What is the Common Law Pre-Existing Duty Rule?
What are the exceptions?
Past performance or performance of a pre-existing duty is NOT adequate consideration.
Exceptions:
a) If there is an addition or change in performance or promise;
b) Unforeseen circumstances – a fair and equitable modification is made due to unanticipated changed circumstance AND the contract is not yet fully performed by either party; OR
c) Third-party promise – the duty was owed to a third-person, not the promisor.
Is consideration required for a modification to a
UCC Art. 2 sale of goods contract?
NO, consideration is not required for contract modifications made in good faith.
BUT, the modification must be in writing if:
a) It falls within the Statute of Frauds; OR
b) The original contract states that modifications must be in writing.
Are contracts enforceable when entered into by
those who lack capacity?
A party MUST have capacity to enter into a contract, otherwise they are VOIDABLE.
Minors (under 18) and those who lack mental capacity lack the capacity to enter into a contract.
Duress
Physical Compulsion vs. Economic Duress
Physical Compulsion: If a person physically compels a person to agree to contract, then the contract is void.
Economic Duress: If a person makes an improper threat that induces a party (who has no reasonable alternative but to enter into the contract), then the contract is voidable.
*A mere threat to breach is generally insufficient.
Undue Influence occurs when?
There is:
1) Unfair persuasion of a person,
2) Who is either:
a. Under the domination of the person exercising the influence; OR
b. Justified in assuming that the person will not act in a manner inconsistent with his welfare because of his relationship between them (i.e. parent/child).
Mutual Mistake vs. Unilateral Mistake
Mutual Mistake: When (1) both parties are mistaken as to the basic assumption on which the contract is made, (2) the mistake is material to the contract, AND (3) the person asserting the
mistake did not bear the risk of the mistake.
Unilateral Mistake: A mistake by one party, that is unknown to the other party, concerning a basic assumption that has a material effect on the contract. (not a valid defense to formation)

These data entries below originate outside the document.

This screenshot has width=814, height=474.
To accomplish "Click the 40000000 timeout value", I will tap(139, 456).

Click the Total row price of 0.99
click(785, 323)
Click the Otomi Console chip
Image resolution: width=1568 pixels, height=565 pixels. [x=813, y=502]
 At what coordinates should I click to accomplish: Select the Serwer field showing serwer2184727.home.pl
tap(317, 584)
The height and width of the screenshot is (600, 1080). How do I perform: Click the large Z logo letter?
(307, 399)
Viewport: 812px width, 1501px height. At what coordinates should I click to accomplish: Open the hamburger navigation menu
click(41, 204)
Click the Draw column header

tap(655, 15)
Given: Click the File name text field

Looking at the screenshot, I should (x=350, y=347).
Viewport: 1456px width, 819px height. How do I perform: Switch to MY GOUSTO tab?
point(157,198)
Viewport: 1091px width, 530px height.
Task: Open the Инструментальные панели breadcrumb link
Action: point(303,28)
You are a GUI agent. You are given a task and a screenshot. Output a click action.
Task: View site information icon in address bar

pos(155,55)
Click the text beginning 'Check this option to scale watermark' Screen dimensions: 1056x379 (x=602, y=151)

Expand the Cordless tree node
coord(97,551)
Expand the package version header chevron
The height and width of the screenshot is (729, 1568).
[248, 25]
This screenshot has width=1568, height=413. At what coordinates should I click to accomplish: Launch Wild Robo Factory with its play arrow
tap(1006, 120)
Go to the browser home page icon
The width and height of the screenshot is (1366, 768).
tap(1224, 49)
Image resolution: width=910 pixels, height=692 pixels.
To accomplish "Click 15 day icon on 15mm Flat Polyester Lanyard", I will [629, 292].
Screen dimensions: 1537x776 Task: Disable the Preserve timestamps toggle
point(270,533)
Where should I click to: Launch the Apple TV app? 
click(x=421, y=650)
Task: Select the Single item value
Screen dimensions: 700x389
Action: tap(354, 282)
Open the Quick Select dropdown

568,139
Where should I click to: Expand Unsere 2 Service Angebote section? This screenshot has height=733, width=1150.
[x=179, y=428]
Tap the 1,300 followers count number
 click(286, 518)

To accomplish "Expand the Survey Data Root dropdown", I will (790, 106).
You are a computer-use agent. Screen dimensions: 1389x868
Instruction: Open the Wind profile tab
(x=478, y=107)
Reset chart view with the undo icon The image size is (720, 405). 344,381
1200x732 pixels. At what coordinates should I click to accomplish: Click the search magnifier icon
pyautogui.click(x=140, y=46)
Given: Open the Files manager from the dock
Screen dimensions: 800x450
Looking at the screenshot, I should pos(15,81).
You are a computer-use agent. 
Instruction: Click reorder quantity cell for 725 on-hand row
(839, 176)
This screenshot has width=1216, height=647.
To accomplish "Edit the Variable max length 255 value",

Fraudulent Misrepresentation
vs.
Non-Fraudulent Misrepresentation
Fraudulent: When one party knowingly makes a false representation of a fact AND the other party reasonably relies on the misrepresentation to their detriment.
Non-Fraudulent: When there is a statement of material fact by a party or agent that is false, inducing the contract, AND the other party reasonably relies on the misrepresentation to his detriment.
Procedural Unconscionability
vs.
Substantive Unconscionability
Unconscionability usually occurs if the contract/term is BOTH substantively and procedurally unconscionable.
Procedural: When one party to the contract has a superior bargaining position over the other and uses that power to their advantage.
Substantive: When the contract contains terms that are obviously unfair and one-sided in favor of the person with the superior bargaining power.
Under the Statute of Frauds, which types of contracts require a signed writing to be valid?
1) Marriage contracts.
2) Suretyships (unless the main purpose exception applies).
3) Contracts that cannot be fully performed in 1 year.
4) Contracts for the sale of real property.
5) Promises to pay an estate’s debt from the personal funds of the Executor/Administrator.
6) Contracts for the sale of goods for $500 or more.